Alors, on n'est pas sortis du bois. La seule chose que je vous dirais, c'est que le bien dans... la valeur ajoutée dans tout ça, c'est d'essayer de bien utiliser les sommes qui seront recueillies par ça, pour faire de la prévention, faire de l'aide, de l'accompagnement, entre autres, auprès des employeurs.

Mme Lavallée : On sait que dans des... les entrepreneurs paient une cotisation pour assurer les employés au niveau des accidents de travail. Est-ce que vous craignez ou est-ce que les entreprises que vous représentez craignent que le cannabis puis l'augmentation de la consommation du cannabis risquent d'avoir un effet financier au niveau des coûts au niveau des accidents de travail?

M. Dorval (Yves-Thomas) : Ah! je vais être bref là-dessus. 100 % des cotisations en matière de santé et sécurité au travail, c'est les employeurs qui les paient, ce n'est pas dans les taxes, ce n'est pas les employés, c'est les employeurs. Mais est-ce que c'est une préoccupation des employeurs? Je n'ai pas entendu ça. Ce que j'ai entendu de la part des employeurs, c'est un risque accru qui peut affecter la santé et la sécurité des collègues, de l'individu, de l'équipement et du public qui est exposé à ces risques-là. C'est la première préoccupation. Et, à la fin, l'employeur se sent toujours ultimement responsable à quelque part, parce qu'il y a toujours quelqu'un qui va dire : Ah! l'employeur n'en a pas fait assez. Alors, l'employeur va hériter d'une nouvelle chose. Il n'y a pas nécessairement tous les outils, puis on va sûrement le pointer en disant : Tu n'en as pas assez fait. Alors, l'employeur, il commence à en avoir un peu le dos lourd, là, tu sais, le dos commence à être courbé de toutes ces responsabilités-là, puis il vous dit, dans le fond : Bien, aidez-moi, si vous allez de ce côté-là, aidez-moi à faire le plus possible.

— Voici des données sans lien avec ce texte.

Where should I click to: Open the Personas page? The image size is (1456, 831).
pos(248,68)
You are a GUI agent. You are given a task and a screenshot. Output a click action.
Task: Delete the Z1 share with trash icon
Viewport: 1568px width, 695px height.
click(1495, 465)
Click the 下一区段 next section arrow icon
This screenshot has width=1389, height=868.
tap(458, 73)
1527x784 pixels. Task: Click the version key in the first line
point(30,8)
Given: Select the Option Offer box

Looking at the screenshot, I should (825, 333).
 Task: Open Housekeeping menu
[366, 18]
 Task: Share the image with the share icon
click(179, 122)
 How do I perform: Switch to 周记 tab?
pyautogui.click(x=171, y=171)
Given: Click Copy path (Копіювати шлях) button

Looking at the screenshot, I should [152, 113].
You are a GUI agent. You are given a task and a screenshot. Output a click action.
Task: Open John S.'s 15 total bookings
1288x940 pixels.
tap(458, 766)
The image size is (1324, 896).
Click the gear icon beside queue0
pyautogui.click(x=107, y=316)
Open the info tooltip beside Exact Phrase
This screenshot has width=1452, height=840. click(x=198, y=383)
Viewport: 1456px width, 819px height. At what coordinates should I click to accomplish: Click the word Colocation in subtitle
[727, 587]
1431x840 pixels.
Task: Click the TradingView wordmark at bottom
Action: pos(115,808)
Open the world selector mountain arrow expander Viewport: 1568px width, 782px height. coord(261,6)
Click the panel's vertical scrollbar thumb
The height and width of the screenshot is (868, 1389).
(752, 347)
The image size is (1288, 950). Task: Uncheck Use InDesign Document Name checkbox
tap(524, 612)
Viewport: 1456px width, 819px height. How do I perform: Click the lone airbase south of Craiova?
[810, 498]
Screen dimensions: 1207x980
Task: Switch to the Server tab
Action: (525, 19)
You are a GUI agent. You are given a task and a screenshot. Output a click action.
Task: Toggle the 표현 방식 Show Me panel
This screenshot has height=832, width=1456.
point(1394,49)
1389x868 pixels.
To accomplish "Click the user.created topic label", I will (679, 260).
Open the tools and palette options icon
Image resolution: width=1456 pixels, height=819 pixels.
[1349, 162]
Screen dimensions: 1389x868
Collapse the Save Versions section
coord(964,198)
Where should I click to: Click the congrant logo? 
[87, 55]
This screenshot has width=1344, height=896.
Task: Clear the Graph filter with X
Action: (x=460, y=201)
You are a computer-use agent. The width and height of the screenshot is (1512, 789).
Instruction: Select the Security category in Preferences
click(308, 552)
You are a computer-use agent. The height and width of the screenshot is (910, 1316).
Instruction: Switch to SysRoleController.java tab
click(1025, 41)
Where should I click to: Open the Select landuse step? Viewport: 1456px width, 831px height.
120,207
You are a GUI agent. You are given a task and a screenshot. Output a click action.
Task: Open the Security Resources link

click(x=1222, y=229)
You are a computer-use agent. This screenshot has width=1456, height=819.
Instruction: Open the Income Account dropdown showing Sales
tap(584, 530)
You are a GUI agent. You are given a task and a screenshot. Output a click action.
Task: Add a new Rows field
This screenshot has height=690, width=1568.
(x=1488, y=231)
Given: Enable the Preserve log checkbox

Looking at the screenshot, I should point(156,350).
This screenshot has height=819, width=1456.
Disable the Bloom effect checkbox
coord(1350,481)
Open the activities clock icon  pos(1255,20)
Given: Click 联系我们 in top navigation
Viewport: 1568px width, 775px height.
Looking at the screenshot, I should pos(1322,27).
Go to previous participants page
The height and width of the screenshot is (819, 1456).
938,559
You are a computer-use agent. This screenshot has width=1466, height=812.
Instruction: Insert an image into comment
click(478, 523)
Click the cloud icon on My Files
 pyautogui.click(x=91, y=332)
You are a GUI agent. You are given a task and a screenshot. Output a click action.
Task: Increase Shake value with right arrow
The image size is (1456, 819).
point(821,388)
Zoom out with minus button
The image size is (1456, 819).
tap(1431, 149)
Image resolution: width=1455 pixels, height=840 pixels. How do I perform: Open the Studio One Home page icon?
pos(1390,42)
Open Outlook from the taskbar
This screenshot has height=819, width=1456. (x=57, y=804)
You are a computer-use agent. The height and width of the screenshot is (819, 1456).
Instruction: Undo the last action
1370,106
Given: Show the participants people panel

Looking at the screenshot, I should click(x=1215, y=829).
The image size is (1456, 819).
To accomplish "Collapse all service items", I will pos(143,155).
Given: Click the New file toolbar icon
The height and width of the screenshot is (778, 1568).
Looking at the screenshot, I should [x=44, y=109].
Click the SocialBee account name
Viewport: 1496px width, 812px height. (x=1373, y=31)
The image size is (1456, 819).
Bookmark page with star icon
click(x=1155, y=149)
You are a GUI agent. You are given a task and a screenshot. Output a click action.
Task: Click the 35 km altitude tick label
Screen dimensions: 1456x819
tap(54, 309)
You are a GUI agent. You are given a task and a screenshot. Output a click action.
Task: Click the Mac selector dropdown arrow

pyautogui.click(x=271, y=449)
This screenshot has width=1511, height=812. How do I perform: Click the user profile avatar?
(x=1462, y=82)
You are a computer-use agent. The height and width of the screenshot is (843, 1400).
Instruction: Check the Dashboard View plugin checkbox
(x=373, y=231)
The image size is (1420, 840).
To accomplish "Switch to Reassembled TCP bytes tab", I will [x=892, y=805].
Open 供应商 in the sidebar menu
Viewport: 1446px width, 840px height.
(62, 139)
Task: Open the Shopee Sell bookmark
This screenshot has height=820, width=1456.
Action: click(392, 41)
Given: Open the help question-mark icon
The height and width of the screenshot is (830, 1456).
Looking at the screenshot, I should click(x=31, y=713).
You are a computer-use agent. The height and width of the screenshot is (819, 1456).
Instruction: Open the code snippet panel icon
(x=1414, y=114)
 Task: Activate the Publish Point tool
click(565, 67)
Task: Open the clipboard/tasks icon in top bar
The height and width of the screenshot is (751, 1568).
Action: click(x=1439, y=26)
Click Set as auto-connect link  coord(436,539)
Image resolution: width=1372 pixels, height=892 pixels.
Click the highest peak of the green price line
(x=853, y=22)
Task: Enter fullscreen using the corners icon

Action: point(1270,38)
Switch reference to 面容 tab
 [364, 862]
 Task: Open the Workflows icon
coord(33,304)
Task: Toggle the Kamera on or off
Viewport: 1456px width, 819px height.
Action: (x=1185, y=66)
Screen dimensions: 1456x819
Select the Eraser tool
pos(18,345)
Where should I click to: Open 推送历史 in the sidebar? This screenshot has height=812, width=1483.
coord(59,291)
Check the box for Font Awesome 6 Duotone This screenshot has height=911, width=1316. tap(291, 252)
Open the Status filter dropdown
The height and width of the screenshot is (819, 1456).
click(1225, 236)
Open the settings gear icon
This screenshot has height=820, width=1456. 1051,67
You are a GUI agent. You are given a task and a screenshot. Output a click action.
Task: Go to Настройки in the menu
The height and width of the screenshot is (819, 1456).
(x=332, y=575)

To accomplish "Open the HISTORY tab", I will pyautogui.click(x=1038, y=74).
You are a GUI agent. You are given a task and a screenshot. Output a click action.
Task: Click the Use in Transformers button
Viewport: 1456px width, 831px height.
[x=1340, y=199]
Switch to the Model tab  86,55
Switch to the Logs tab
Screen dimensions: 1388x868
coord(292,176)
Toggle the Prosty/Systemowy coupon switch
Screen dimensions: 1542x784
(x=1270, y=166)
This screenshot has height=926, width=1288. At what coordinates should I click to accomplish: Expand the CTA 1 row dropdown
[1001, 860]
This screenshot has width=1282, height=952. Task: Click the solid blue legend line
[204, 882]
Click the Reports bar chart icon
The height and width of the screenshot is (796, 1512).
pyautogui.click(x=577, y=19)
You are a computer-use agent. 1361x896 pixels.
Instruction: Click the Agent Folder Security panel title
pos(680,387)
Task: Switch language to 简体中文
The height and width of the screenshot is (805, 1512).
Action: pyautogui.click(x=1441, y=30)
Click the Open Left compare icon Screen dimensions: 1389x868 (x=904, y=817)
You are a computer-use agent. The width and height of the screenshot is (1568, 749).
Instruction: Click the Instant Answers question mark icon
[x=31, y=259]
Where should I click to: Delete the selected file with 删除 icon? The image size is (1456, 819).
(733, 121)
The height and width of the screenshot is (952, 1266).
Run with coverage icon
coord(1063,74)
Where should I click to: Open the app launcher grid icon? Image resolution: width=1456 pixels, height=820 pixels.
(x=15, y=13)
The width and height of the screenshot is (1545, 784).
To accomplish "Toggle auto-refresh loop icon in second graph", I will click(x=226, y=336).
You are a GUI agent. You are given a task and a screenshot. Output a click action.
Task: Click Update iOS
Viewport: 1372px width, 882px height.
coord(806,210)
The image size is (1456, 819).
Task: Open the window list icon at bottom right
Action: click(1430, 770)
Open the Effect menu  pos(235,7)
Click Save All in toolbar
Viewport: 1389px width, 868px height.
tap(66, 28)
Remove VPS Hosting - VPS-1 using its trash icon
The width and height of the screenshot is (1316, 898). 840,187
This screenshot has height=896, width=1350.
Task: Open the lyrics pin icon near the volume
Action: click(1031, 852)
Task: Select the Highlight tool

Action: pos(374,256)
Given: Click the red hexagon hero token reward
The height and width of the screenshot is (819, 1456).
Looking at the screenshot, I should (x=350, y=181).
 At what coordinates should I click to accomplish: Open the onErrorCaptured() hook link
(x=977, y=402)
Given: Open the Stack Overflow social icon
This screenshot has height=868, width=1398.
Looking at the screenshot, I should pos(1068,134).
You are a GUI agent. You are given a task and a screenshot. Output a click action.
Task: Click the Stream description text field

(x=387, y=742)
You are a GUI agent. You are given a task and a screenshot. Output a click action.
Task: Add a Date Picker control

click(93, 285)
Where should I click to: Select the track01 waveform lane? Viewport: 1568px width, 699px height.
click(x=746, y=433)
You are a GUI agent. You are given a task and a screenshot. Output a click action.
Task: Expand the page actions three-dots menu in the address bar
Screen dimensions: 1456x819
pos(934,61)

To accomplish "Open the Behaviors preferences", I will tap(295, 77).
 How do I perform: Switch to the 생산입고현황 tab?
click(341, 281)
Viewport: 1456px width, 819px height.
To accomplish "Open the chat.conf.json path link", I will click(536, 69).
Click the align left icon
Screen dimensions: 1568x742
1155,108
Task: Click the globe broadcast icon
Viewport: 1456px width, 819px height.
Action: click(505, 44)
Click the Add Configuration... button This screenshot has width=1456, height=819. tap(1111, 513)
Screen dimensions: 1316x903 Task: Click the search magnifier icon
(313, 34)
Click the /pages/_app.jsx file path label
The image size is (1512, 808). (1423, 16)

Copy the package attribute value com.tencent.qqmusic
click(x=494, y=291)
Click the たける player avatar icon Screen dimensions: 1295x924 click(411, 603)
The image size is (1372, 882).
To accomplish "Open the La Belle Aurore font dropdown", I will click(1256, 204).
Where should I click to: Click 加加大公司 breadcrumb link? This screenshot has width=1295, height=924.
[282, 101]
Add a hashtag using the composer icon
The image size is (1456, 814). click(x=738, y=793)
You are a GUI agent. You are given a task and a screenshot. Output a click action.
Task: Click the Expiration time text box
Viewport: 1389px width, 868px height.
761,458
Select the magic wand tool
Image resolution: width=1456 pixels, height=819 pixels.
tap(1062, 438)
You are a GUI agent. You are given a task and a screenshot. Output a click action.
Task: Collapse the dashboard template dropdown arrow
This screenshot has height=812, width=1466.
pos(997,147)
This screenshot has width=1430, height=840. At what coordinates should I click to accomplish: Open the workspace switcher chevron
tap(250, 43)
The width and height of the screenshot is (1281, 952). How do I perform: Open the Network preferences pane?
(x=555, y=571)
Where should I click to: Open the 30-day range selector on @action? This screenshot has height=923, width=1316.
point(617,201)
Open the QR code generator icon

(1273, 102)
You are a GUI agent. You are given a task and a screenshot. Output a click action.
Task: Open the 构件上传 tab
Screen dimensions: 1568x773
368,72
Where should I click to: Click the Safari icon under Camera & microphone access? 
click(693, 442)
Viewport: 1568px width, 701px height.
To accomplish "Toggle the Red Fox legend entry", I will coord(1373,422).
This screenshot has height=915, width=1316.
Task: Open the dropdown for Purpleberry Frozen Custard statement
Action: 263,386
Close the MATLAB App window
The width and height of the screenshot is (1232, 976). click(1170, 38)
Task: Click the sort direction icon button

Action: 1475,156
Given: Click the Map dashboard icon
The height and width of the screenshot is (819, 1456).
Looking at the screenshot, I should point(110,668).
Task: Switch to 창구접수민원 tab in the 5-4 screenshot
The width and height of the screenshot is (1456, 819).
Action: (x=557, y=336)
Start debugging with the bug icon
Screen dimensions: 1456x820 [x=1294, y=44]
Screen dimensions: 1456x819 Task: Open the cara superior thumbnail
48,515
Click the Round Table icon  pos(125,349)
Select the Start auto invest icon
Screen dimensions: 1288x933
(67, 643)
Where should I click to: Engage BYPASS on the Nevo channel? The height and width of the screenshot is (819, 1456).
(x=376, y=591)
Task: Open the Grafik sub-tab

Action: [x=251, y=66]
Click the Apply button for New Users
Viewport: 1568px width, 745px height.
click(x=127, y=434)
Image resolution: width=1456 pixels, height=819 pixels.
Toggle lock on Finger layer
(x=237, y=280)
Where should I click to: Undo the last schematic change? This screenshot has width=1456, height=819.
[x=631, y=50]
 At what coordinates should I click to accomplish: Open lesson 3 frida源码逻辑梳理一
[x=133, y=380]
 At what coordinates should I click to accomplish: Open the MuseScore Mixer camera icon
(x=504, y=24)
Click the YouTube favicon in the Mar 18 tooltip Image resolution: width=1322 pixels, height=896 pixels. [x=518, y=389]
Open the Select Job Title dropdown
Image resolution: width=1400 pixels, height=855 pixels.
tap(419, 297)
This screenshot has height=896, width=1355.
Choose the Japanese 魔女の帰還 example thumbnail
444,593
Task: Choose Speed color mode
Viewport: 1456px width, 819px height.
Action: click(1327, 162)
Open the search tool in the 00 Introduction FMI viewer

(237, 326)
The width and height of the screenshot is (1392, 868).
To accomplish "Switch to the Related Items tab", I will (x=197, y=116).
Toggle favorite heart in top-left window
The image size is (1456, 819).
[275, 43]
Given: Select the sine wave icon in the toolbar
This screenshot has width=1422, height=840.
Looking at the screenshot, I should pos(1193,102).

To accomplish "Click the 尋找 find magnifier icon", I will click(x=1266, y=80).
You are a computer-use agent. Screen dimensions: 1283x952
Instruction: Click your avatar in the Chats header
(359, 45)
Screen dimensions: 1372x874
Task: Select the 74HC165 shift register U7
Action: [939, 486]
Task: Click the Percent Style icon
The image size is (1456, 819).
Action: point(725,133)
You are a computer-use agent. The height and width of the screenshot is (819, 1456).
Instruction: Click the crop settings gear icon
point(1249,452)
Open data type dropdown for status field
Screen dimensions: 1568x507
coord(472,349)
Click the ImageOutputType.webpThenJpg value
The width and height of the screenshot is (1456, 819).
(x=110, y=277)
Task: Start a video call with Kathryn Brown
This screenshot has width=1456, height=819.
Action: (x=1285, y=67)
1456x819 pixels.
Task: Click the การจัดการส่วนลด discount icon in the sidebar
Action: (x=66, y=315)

Le Président (M. St-Denis) : Alors, c'est tout. Je vous remercie, Mme la députée de Repentigny. M. Dorval, M. Lamy, merci pour votre contribution à nos travaux. J'en profite pour souhaiter de joyeuses fêtes à tout le monde, à tous les gens, les membres de la commission.

Et la commission ajourne ses travaux au mardi 16 janvier 2018, où elle poursuivra son mandat. Merci.